_EXERCISE PROMPT:_ Please write out all of the data below exactly, without including the pictures.

_GIVEN DATA:_
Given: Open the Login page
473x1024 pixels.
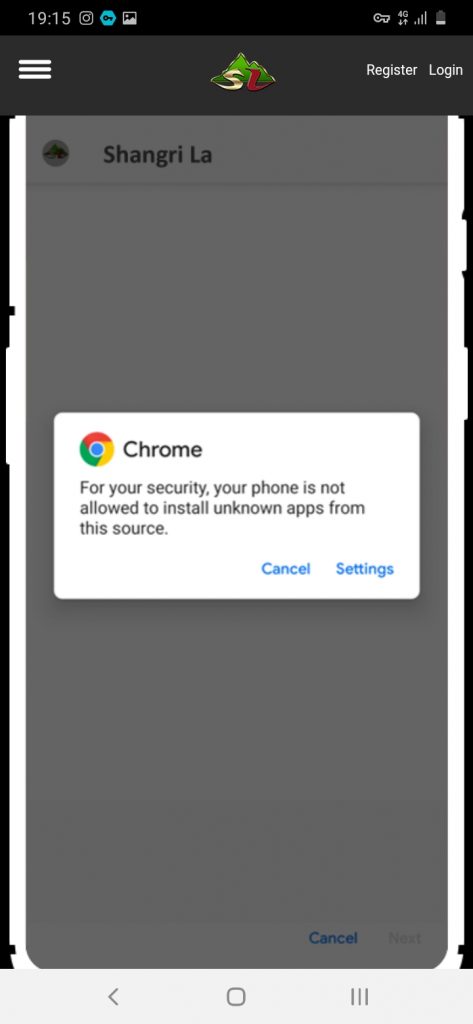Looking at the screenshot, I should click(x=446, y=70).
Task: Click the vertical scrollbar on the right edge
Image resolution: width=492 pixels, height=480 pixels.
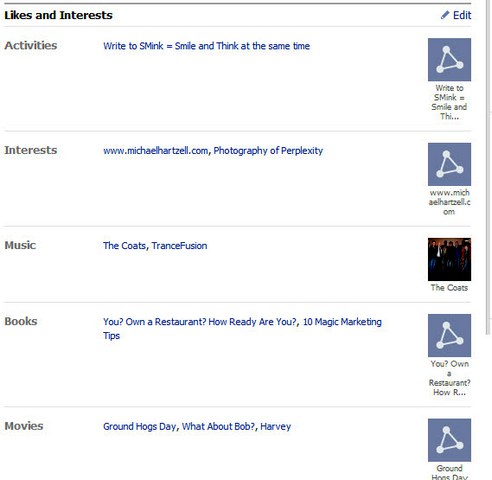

_RESULT BELOW:_
Given: Open the Login page
473x1024 pixels.
Looking at the screenshot, I should click(x=446, y=70).
Task: Click the vertical scrollbar on the right edge
Image resolution: width=492 pixels, height=480 pixels.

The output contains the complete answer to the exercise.